The snippet uses Python multi-processing to write PyPI package to a separate JSON file and deletes all the JSON file serially. 33 worker in the pool.

Python 3.11 is faster compared to Python 3.9 by 4.33%. The median execution time, Python 3.9 - 12,70 s, Python 3.10 - 13.07 s, Python 3.11 - 12.50s.

PyPI zstd Compression

import zstandard as zstd
import json
import pathlib


def main():
    with open('../pypicache/pypicache.json', 'rb') as fp:
        filename = '../pypicache/pypicache_benchmark.json.zstd'
        with zstd.open(filename, 'wb') as wfp:
            wfp.write(zstd.compress(fp.read()))

        pathlib.Path(filename).unlink()


if __name__ == "__main__":
    main()

The snippet compress the PyPI JSON file to zstd file format using zstandard library.

Python 3.11 is faster compared to Python 3.10 by 1.02%. In general, it’s safe to say, there is no useful performance improvement here. The median execution times, Python 3.9 - 1.47s, Python 3.10 - 1.46 s, Python 3.11 - 1.46s.

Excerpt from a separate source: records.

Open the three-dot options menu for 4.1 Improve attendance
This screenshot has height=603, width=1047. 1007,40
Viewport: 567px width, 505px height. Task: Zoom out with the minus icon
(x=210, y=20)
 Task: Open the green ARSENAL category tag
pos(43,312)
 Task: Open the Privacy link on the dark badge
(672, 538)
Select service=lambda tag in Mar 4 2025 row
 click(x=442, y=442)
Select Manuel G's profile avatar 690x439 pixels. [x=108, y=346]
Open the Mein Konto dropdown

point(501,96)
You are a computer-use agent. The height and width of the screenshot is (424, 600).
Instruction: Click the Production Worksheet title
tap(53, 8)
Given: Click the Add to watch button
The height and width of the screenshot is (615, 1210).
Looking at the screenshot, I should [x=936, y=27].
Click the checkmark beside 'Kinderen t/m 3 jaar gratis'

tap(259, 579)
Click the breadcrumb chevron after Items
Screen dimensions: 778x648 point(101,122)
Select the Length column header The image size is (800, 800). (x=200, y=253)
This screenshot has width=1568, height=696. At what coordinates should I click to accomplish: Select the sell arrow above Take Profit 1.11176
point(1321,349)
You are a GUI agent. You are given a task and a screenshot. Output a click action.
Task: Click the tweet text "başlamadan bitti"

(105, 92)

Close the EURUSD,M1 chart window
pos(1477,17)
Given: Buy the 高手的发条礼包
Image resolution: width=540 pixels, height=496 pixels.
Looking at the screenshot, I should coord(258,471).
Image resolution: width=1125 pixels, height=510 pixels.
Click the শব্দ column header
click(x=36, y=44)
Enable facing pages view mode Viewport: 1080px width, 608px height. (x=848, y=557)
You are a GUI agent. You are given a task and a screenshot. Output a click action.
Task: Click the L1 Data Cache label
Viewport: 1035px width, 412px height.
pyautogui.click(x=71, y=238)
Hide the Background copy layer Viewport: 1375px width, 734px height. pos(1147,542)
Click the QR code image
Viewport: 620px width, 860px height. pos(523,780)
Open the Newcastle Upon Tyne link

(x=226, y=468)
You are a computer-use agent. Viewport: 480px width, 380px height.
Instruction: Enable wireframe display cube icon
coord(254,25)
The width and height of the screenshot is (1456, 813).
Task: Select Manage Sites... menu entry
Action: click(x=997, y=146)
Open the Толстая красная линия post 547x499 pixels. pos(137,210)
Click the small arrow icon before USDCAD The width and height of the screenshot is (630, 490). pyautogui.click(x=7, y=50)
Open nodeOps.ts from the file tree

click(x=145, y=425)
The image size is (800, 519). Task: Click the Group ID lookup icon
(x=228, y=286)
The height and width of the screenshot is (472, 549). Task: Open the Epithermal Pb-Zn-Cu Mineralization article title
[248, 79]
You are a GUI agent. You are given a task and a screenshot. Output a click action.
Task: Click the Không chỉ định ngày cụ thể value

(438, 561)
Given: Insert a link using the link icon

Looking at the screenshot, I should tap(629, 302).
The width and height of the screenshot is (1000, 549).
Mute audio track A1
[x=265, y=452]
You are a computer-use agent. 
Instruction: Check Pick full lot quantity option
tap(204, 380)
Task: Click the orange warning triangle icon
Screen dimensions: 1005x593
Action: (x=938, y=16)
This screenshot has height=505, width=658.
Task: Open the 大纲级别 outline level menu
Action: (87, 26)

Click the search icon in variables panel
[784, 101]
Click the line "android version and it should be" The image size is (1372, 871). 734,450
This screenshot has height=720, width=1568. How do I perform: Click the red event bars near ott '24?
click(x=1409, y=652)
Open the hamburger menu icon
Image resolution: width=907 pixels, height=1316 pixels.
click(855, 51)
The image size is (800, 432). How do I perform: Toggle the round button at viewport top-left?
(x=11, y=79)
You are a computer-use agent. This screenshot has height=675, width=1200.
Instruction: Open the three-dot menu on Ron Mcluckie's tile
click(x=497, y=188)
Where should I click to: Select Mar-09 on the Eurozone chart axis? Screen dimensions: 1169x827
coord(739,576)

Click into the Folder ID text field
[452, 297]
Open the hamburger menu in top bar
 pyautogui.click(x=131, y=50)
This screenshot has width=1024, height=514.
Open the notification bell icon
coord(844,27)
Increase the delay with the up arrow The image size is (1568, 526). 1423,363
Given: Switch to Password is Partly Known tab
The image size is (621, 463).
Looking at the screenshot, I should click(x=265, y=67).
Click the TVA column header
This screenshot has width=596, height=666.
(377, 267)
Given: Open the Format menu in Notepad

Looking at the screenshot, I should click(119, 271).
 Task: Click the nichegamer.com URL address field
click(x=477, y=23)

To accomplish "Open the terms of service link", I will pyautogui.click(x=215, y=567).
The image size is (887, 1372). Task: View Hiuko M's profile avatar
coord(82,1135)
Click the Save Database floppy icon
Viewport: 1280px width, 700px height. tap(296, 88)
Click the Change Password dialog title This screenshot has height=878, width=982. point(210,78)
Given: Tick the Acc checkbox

Compared to bz2 compression, zstd is atleast ~50 times faster.

Benchmark runner

The benchmark runner is similar for all experiments.

#!/usr/bin/env fish
ls -lat | grep venv | xargs rm -rf
echo "Running 3.9 benchmark"
python3.9 -m venv .venv_3_9
source .venv_3_9/bin/activate.fish
pip install -r requirements.txt
hyperfine --warmup 1 'python run_benchmark.py' --export-json py_3_9.json
echo "Running 3.10 benchmark"
python3.10 -m venv .venv_3_10
source .venv_3_10/bin/activate.fish
pip install -r requirements.txt
hyperfine --warmup 1 'python run_benchmark.py' --export-json py_3_10.json
echo "Running 3.11 benchmark"
python3.11 -m venv .venv_3_11
source .venv_3_11/bin/activate.fish
pip install -r requirements.txt
hyperfine --warmup 1 'python run_benchmark.py' --export-json py_3_11.json

python3.9, python3.10, python3.11 are aliases to pyenv python versions.

Conclusion

If the code uses standard library JSON, switching to Python 3.11 will provide significant performance improvement.
If you’re using bz2 for compression, consider using zstd that is 50 times faster. (I wasn’t aware of zstd format untill I downloaded pypi cache data).
If you’re using Python 3.8 or 3.9, it’s better to upgrade to Python 3.11 over Python 3.10.
Even when the code is entirely using C-extension like psycopg2, there is performance improvement. So it’s good to benchmark against 3.11 when all the dependencies run on Python 3.11.
Since all programs load JSON data, the performance gain can be due to pure JSON improvement.

This work is licensed under a Creative Commons Attribution-ShareAlike 4.0 International License.